Gold Fields Ltd has been using unmanned aerial vehicles (UAVs), as a surveying tool on a mine near Kambalda in Western Australia.
The drones are worth AU$10,000 apiece and the cameras attached to them cost another AU$10,000. At a mining conference this week they were described as “the biggest step forward for surveying since global positioning systems (GPS),” ABC reports.
However, the expensive aircraft have repeatedly fallen victim to a bigger, more powerful commander of the skies.
Wedge-tailed eagles are the biggest bird of prey in Australia and one of the largest in the world. They have razor sharp talons and a wingspan of around 2 meters (6ft 7In), making the drones, with a wingspan of just 1 meter, light work for these fearsome birds.
Rick Steven, who operates the drones at the mine, told ABC that they are “the natural enemy of the UAV… the females are bigger and nastier.”

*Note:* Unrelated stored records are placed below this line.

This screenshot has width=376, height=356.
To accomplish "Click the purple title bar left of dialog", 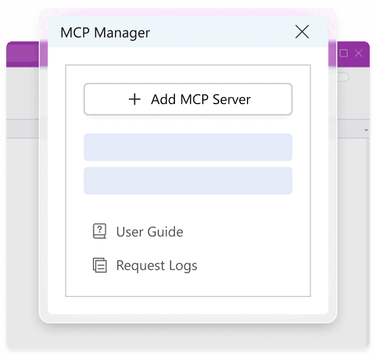I will coord(22,54).
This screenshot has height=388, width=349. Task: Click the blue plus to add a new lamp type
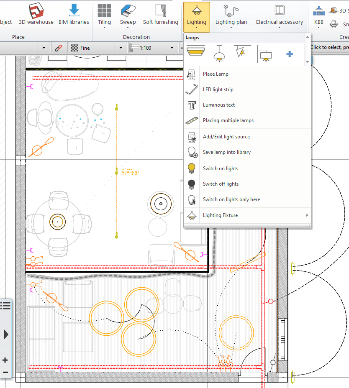click(290, 54)
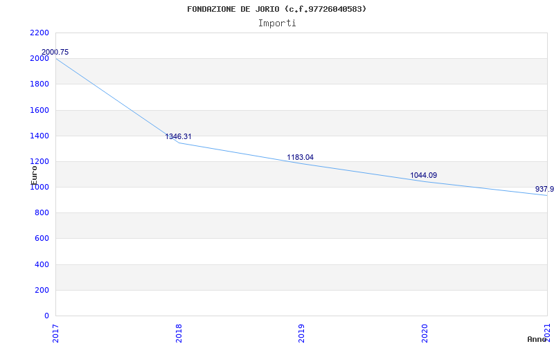
Task: Click the chart title FONDAZIONE DE JORIO
Action: (276, 9)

The mining team has attempted to camouflage their drones as other eagles as well as painting them in a rainbow-colored pattern – however neither approach has yet proven effective and eagles have so far destroyed nine drones.
This is far from the first time drones and eagles have come into conflict. Footage of an eagle taking out a drone in Australia went viral last year.

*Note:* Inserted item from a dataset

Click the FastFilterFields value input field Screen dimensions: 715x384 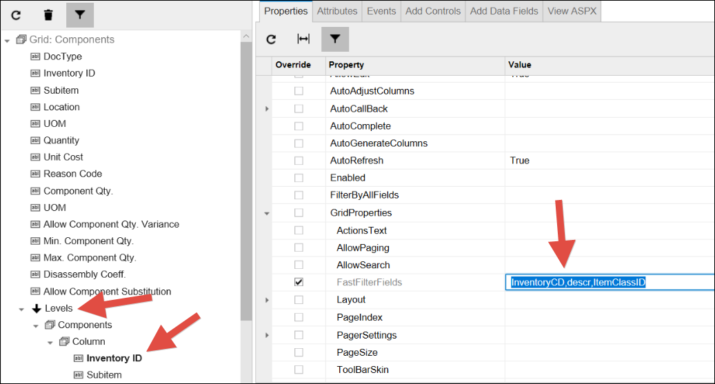(609, 283)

Meanwhile, Dutch authorities are hoping to use the predator’s natural skills to their advantage and police have been training a team of eagles to tackle rogue drones.
They have been carrying out tests for nearly two years and recently announced that the results have been positive.
Under the project, eagles will be used whenever drones are believed to be posing a danger to the public, such as during sensitive state visits or by flying too close to airports.